Before picking up the car at 4:30, I thought I’d make a day of it and meet my lovely cousin Gita and have lunch and catch up. I took the Red Bus from Dzintari (just a little walk from Sēlieši) to the MTS station in Riga. I found her waiting for me, but she refused to take a selfie with me, so I apologize in advance for the lack of photos. We had a lovely meal, and then walked to the gramatuveikals (bookstore), Jānis Roze. There I purchased a Latvian dictionary, phrasebook, and map. I feel that I am armed and ready to learn the language… pray for me (lūdzies par mani).
Then it was time to kill time by walking through the markets in search of Sixt, the rental car place. The Orbitz app showed me that it was somewhere in the main bus station (autoosta), so we kind of meandered toward there. On the way, we bought some berries, fruits, and vegetables. It is hard to resist when there are so many wonderful things surrounding you! Once we arrived at the station, I went to the Info desk to ask where the office was. No office. Apparently, they just drop the car off, and you do your business there. “In front or in back?” I asked. But he didn’t know.
As time drew near for my car to arrive, I made a phone call to find out where the car would be. “Sorry, I will give my number to my colleague and he will call you back.” We waited, eating strawberries and bilberries on the most uncomfortable bench in the world, but no one called. At 4:30, I called again. Same response. “My colleague’s phone is busy, but he will call you soon.” Again we waited walking to the front and back of the station hoping to see someone, but no luck. I called again, this time handing the phone to Gita so she could properly scold them in Latvian. She got the same response.

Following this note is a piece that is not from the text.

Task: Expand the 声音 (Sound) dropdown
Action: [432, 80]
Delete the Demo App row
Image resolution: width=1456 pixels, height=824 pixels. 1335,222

Finally, at 4:50, my phone rang and the guy wanted me to meet him in the big car park. What car park? No clue, so he said he would just drive to where I was. Thank God!

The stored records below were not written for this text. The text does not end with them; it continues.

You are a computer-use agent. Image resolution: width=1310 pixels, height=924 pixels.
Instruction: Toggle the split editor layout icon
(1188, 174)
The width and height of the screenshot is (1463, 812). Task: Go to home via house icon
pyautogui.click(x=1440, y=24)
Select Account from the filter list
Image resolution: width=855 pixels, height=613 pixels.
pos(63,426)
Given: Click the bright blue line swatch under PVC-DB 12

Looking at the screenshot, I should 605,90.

He rolled up 5 minutes later in a Ford Fiesta, lots of papers to sign, and an apology. He blamed the weekend service they hire to answer the phones. My worst nightmare came true when I asked if I return the car here, and he said, “No, you drive it to Radisson hotel park it and drop the keys in the box inside. It’s easy!” I asked for very specific directions on where to park it. “On street you can park. Sunday no problem. There is no cost. If you can’t find on Elizabetas street, then park on (another street name I didn’t know).” He wrote the address down and then proceeded to tell me about surcharges, and insurance, and copays, and deposits. By the time it was all over and I signed the credit card receipt, I felt a bit like my head was spinning. He was a nice guy, but I feel like he overestimated my ability to park in Riga.
As it was, I packed up my flowers, grapes, Black Balsam, cucumbers and books in the back along with my overnight backpack, and Gita settled in the front seat. I skillfully drove her home, and then went to pick up Rita for our trip to Alūksne.